Carl Gustaf Ekeberg (10 June 1716 – 4 April 1784) was a Swedish physician, chemist and explorer. He made several voyages to the East Indies and China as a sea captain. He brought back reports of the tea tree and wrote a number of books.

==Biography==
Ekeberg was born at Djursholm in Uppland, Sweden. He was the son of Gustaf Ekeberg and Catharina Ebba Fast. He was a student at Uppsala University for three years (1726–1729); pharmacy student at Västerås (1730–1736); provisor in the pharmacy at Turku (1737–1738).
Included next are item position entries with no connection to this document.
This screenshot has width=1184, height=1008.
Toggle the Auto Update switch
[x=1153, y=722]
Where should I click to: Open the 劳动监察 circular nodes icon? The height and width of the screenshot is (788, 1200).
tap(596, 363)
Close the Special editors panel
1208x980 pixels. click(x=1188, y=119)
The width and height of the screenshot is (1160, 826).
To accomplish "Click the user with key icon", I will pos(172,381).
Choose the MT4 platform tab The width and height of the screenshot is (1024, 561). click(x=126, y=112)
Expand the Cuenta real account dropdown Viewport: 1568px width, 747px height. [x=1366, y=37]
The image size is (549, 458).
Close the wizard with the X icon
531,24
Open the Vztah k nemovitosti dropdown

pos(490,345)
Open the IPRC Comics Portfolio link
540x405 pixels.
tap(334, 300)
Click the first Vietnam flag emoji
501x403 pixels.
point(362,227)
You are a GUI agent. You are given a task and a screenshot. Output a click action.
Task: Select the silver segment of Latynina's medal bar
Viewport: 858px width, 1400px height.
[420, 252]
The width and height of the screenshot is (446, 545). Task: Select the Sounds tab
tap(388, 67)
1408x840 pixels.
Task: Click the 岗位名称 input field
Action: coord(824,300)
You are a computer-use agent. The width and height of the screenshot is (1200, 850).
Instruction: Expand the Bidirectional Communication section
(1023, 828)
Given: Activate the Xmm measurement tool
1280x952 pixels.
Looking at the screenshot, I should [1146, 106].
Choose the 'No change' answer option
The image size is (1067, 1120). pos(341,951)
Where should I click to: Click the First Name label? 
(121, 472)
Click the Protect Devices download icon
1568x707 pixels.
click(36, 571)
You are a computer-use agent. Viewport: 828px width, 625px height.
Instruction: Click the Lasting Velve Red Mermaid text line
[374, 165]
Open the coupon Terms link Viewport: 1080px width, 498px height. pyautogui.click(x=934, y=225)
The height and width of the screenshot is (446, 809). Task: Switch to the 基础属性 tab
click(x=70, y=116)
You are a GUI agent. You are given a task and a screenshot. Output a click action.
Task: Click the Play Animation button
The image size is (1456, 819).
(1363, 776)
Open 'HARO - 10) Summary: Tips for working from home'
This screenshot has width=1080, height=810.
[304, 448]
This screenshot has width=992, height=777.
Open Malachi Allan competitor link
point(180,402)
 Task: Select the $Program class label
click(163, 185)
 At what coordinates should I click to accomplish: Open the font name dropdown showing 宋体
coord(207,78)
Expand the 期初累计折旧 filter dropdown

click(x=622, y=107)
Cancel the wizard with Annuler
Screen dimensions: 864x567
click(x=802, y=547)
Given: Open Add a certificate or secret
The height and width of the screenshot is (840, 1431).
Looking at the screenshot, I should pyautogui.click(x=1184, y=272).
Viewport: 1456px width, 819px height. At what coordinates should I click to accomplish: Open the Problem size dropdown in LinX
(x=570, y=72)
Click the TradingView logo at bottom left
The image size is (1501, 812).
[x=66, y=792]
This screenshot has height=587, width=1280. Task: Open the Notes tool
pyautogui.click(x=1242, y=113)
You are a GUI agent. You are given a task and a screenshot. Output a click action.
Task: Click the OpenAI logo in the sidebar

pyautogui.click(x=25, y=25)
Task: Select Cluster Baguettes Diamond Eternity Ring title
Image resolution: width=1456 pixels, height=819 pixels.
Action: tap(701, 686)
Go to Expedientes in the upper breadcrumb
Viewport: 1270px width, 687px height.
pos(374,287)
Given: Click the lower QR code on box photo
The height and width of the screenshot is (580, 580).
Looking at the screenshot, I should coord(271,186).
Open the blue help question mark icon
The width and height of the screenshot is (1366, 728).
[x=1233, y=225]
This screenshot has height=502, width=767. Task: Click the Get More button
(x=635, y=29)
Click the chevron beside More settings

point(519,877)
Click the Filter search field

Trained as a pharmacist and chemist, Ekeberg started his career as a ship's doctor, and became an expert navigator. Between 1742 and 1778 he made ten trips to India and China, becoming a captain in 1750 for the Swedish East India Company. He brought back numerous natural history specimens from his voyages for Carl Linnaeus, with whom he had a close friendship.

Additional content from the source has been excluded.